Figure 3—figure supplement 1.. Extraction of cell subpopulation-specific regulons from gene regulatory networks.

Regulons ranked by their specificity score (RSS), computed with pyscenic for each subpopulation. Names for the top five regulons with the most specific activity per subpopulation are shown. (A) Young regulons. (B) Elderly regulons.

Figure 4.. Computational analysis of pathological conditions, including myelodysplastic syndromes (MDS) and acute myeloid leukemia.

(A) UMAP plot of CD34⁺ cells from MDS (n=4). Cells are colored according to identity, as assessed using a previously described cell-type classification method. (B) Bar plots showing the proportion of cells assigned to each cellular subpopulation for each donor independently. Color denotes the cellular subpopulation. (C) Gene set enrichment analysis (GSEA) results after performing differential expression between MDS and elderly donors. Dot color represents enrichment direction, transparency the statistical significance, and size NES absolute value. (D) Expression trends in the comparison of healthy and pathological cells regarding the different genes involved in the erythroid trajectory (NS = not significant, *adjusted p-value <0.05, **adjusted p-value <0.01, ***adjusted p-value <0.001). (E) Heatmap showing the proportion of cells per cluster that had an activated state for different regulons in the four samples of patients with MDS among AML cells.

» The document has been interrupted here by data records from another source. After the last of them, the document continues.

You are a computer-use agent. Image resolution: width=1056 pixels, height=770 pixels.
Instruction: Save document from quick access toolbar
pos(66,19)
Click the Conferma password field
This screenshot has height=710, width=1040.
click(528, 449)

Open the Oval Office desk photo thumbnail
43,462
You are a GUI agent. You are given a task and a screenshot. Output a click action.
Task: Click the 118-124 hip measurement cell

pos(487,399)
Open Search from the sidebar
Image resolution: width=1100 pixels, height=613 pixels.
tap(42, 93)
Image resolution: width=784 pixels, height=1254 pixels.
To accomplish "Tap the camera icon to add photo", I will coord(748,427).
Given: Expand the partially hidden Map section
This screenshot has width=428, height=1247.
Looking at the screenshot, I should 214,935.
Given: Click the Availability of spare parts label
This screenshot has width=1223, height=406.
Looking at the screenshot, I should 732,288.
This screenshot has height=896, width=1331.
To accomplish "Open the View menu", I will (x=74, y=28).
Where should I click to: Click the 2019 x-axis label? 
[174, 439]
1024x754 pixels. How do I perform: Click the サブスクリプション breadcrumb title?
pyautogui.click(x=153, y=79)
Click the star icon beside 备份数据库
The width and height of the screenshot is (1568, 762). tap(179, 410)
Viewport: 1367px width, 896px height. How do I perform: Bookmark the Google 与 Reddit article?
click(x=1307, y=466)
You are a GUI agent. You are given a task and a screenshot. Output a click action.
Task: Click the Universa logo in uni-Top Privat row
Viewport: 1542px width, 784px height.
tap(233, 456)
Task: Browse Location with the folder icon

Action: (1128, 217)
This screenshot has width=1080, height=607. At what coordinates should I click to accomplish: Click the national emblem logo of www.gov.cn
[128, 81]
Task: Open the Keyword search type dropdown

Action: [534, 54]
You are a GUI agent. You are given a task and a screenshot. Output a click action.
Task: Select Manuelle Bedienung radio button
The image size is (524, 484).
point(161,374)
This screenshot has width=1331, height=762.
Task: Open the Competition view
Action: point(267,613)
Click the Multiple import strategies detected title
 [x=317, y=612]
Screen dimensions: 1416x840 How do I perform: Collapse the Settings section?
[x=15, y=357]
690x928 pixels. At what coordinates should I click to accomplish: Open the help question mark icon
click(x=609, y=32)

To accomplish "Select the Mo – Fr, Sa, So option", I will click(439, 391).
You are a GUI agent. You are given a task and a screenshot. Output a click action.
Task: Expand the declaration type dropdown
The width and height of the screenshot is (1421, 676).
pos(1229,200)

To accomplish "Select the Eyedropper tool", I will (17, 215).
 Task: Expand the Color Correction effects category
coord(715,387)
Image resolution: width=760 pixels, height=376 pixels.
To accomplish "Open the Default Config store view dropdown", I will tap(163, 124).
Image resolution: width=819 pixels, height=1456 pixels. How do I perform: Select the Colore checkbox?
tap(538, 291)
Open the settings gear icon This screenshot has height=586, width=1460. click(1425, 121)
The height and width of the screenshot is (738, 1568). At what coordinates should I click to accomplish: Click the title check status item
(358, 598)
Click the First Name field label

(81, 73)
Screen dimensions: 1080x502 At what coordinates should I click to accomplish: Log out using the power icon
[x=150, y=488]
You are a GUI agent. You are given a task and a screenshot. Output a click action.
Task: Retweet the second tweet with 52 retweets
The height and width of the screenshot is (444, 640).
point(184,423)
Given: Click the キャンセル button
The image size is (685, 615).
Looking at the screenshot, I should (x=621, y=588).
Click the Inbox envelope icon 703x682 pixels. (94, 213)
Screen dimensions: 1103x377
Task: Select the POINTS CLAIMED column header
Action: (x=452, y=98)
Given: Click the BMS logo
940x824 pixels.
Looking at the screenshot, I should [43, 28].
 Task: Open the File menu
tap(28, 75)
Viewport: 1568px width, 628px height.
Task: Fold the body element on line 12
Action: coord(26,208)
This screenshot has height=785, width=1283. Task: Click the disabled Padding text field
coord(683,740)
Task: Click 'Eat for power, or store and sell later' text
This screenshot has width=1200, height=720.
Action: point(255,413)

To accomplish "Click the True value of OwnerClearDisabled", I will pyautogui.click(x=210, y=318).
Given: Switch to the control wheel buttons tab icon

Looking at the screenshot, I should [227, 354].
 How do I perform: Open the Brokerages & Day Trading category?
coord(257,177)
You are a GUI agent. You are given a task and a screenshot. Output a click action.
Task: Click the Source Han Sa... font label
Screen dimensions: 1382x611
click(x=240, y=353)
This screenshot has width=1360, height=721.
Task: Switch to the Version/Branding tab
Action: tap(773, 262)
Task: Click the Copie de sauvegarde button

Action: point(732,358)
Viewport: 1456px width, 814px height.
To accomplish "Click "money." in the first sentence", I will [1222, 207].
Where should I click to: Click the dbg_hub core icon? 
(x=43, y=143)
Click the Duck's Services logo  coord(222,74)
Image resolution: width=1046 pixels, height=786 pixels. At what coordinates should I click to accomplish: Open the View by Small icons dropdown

Figure 4—figure supplement 1.. Computational analysis of pathological samples.

(A) Gene set enrichment analysis (GSEA) results after performing differential expression between MDS and young donors. Dot color represents enrichment direction, transparency the statistical significance, and size NES absolute value. (B) UMAP with cells colored by Palantir probabilities for the erythroid trajectory. (C) Heatmap of gene expression trends for dynamic genes along the erythroid trajectory in young, elderly, and MDS donors. (D) Gene regulatory network of the identified regulons for MDS donors. Regulons were trimmed to include only the targets with an importance score higher than the third quantile in each regulon. Node shape denotes gene-type identity, and color denotes cell population. Any target that can be assigned to multiple transcription factors is colored in gray. Important genes are labeled in red.

Author response image 1.. MYC activity in HSPC from young and elderly donors.

Violin plots showing the activity of MYC regulon obtained with SCENIC (top), and the expression of MYC target gene sets V1 (middle) and V2 (botton), summarized in a score calculated with AUCell.

Author response image 2.. Seurat classification scores.

Box-plot describing the distribution of seurat scores of cells classified as MEPs by Seurat and HSCs by GLMnet.

Author response image 3.. Expression of marker genes in the HSC compartment.

Dot plot depicting the normalized scaled expression of canonical marker genes by HSC of the 5 young and 3 elderly healthy donors. Marker genes are colored by the cell population they characterize. Dot color represents expression levels, and dot size represents the percentage of cells that express a gene.

Author response image 4.. HSC sub clustering.

(A) UMAP visualization of HSC from young (left) and elderly (right) donors subjected to re-integration and unsupervised clustering. Cells are colored by clusters. (B) Bar plot showing the proportion of cells from each donor assigned to the different clusters. (C) UMAP plots for young (left) and elderly (right) HSC colored by the normalized expression of CDK6 (top left) and by the summarized expression of multiple gene signatures, quantified as scores calculated using the software AUCell.

Author response image 5.. Activity of HSC-specific regulons.

Violin plots showing activity scores for the top 5 HSC-specific regulons generated by SCENIC in HSC from both young (left) and elderly (right) donors, separated by sub-clusters. Color indicates sub-cluster.